*** Opening of Exercise data ***

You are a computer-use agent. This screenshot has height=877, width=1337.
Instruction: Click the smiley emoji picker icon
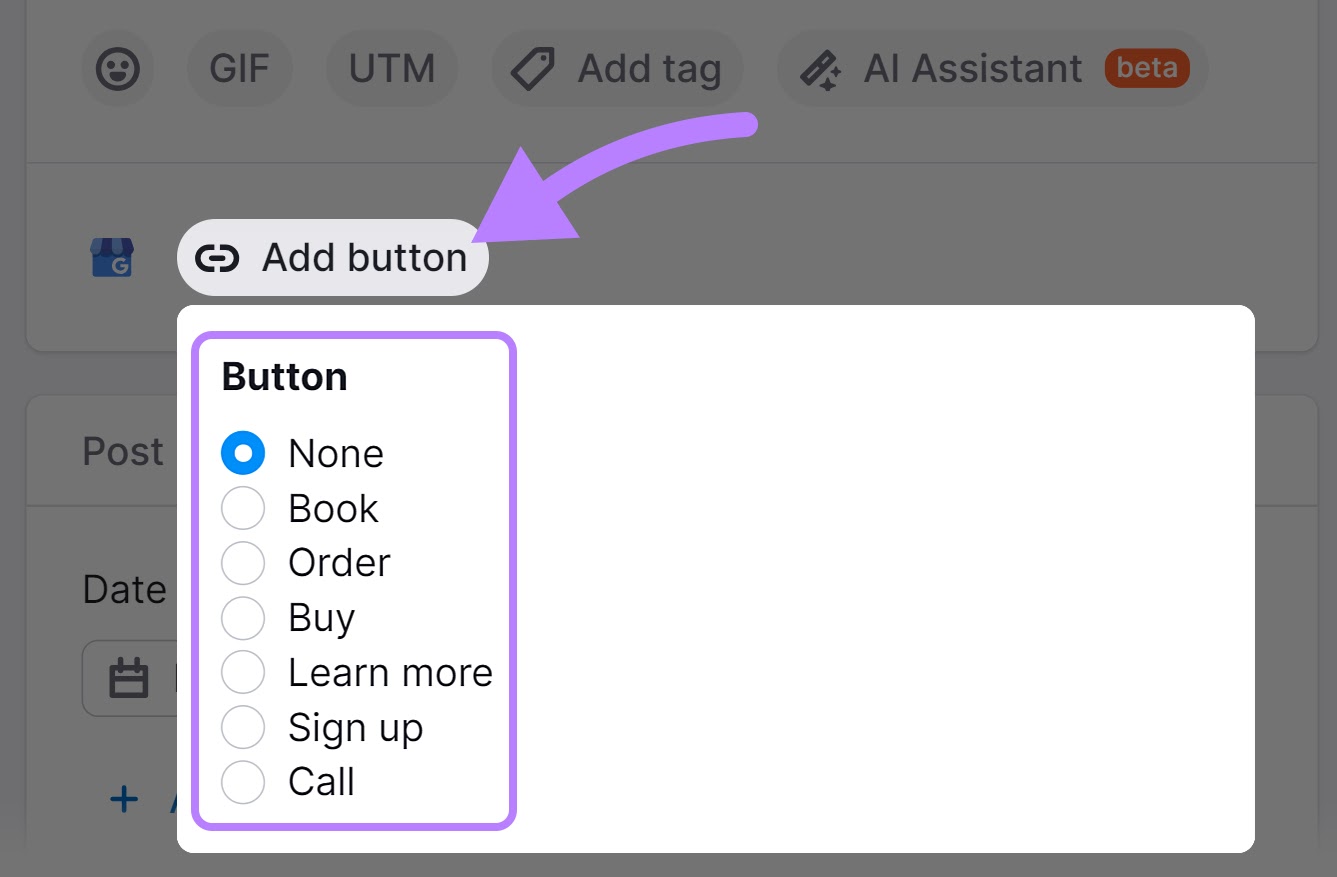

*** Close of Exercise data ***
*** Opening of Exercise data ***

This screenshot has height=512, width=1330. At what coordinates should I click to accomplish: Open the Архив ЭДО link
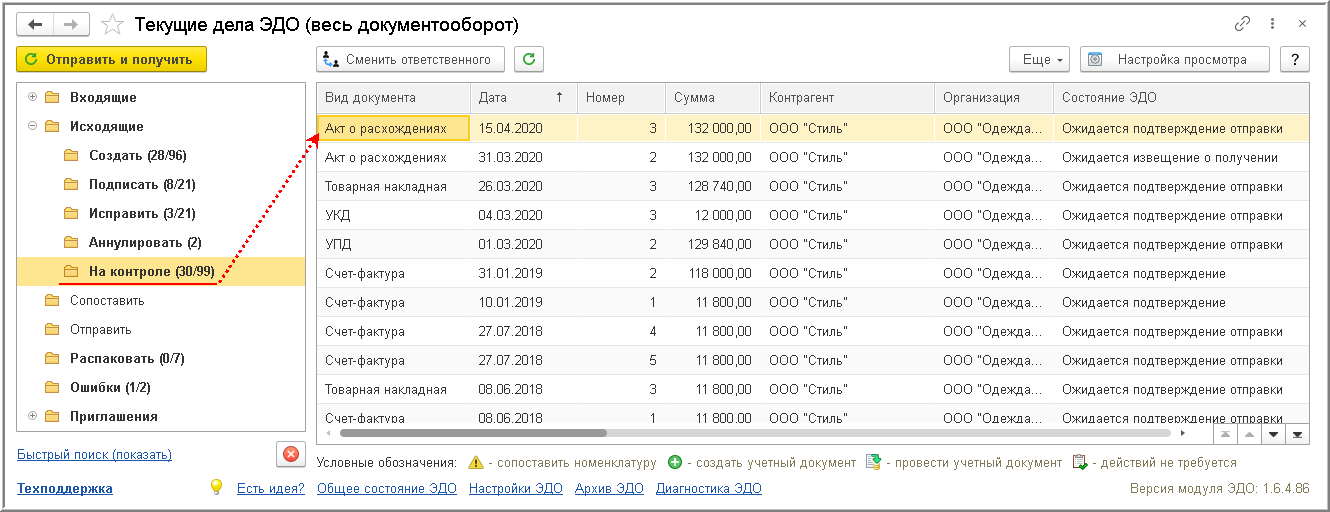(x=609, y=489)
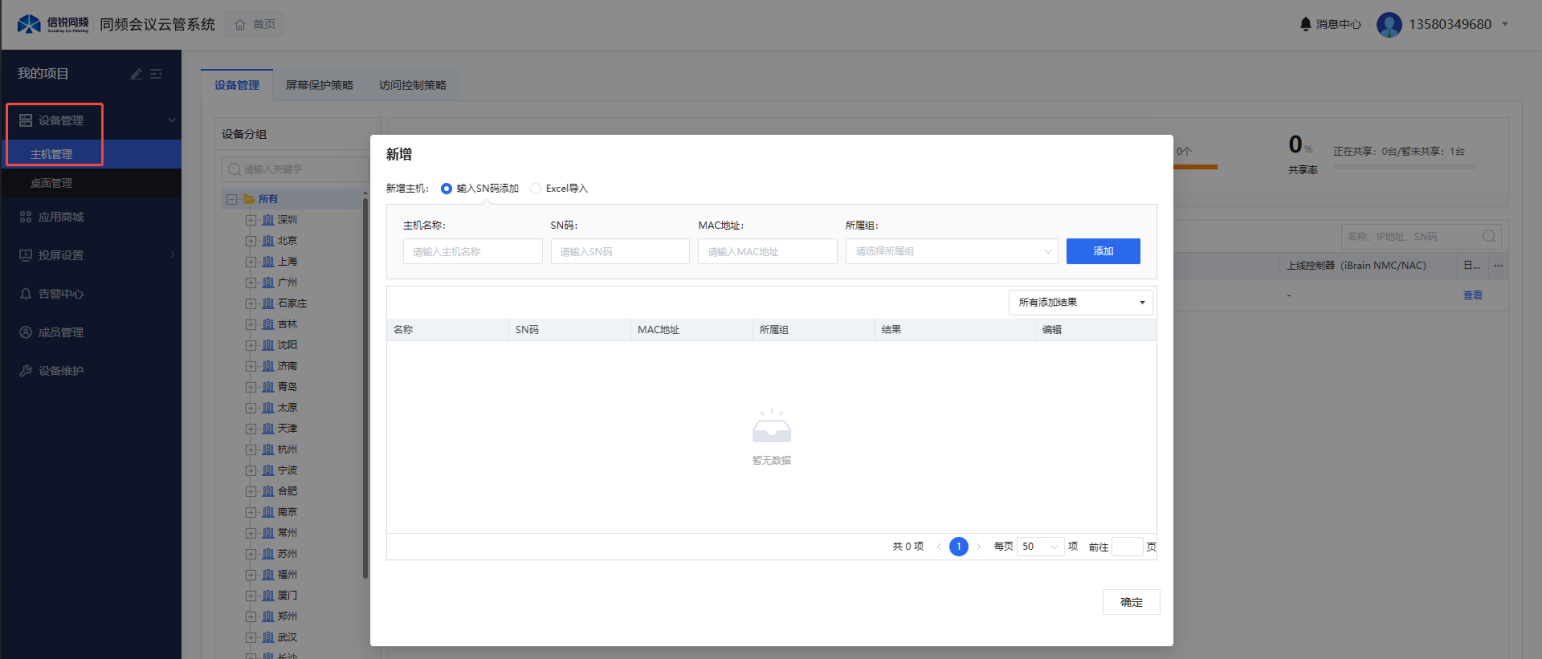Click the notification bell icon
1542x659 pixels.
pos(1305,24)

*** Close of Exercise data ***
*** Opening of Exercise data ***

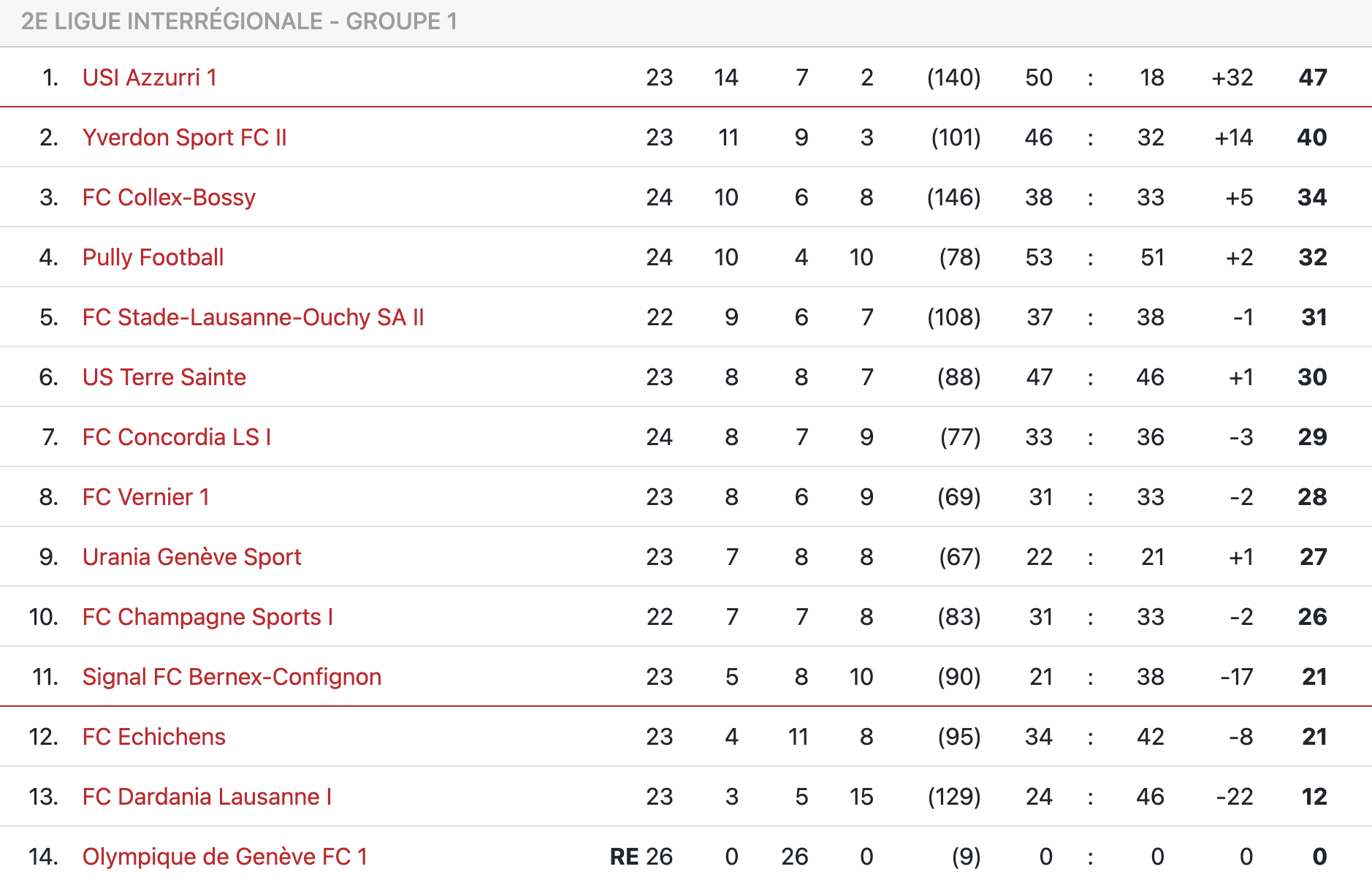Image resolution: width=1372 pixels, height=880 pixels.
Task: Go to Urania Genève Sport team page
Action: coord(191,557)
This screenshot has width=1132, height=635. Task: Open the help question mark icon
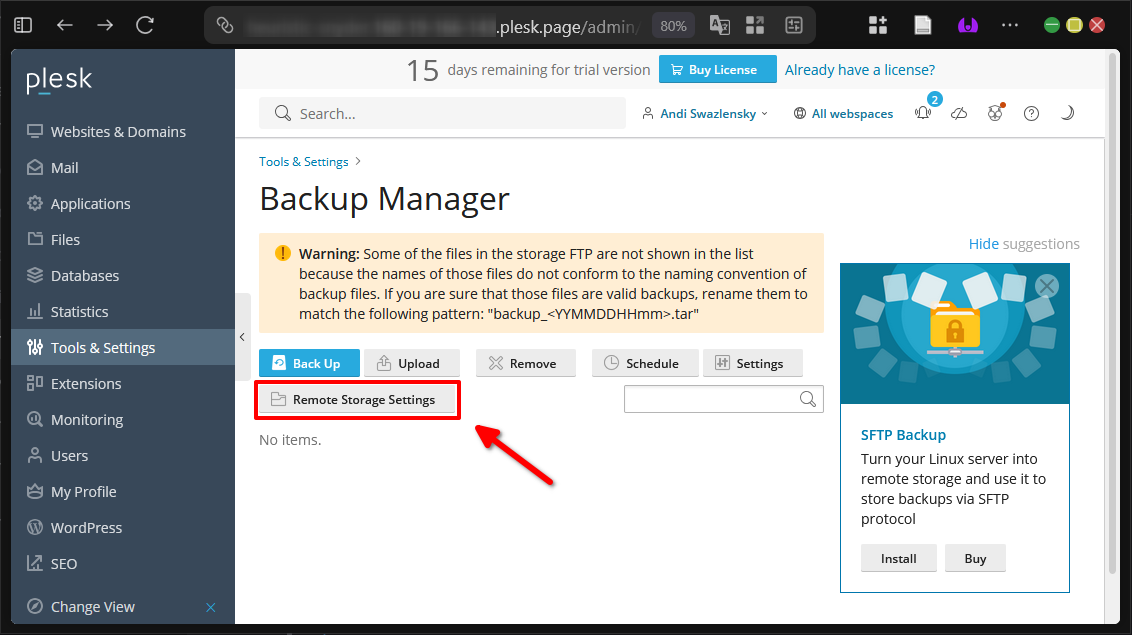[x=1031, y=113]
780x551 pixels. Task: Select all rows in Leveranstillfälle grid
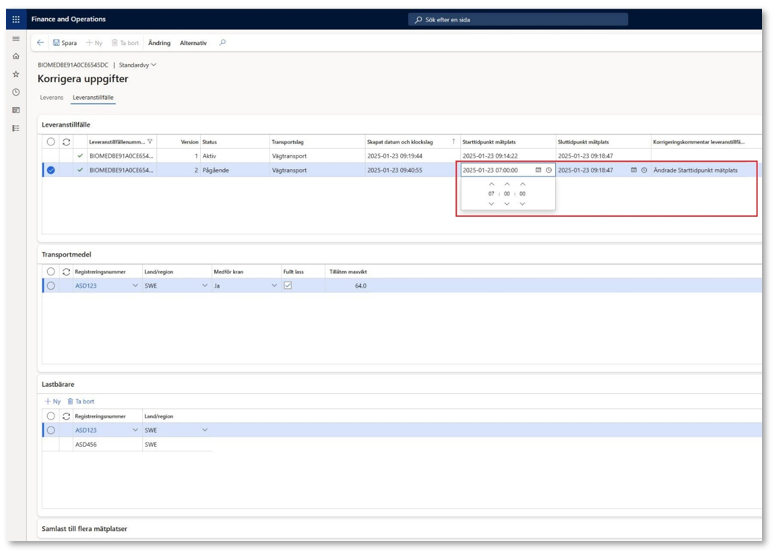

*** Close of Exercise data ***

Directions for this task | Among the entries above, take the line with "This screenshot has width=1132, height=635.", the line with "780x551 pixels. Task: Select", and all the lines between them, and restate them word for word without pictures.

Task response |
This screenshot has width=1132, height=635. Task: Open the help question mark icon
[x=1031, y=113]
780x551 pixels. Task: Select all rows in Leveranstillfälle grid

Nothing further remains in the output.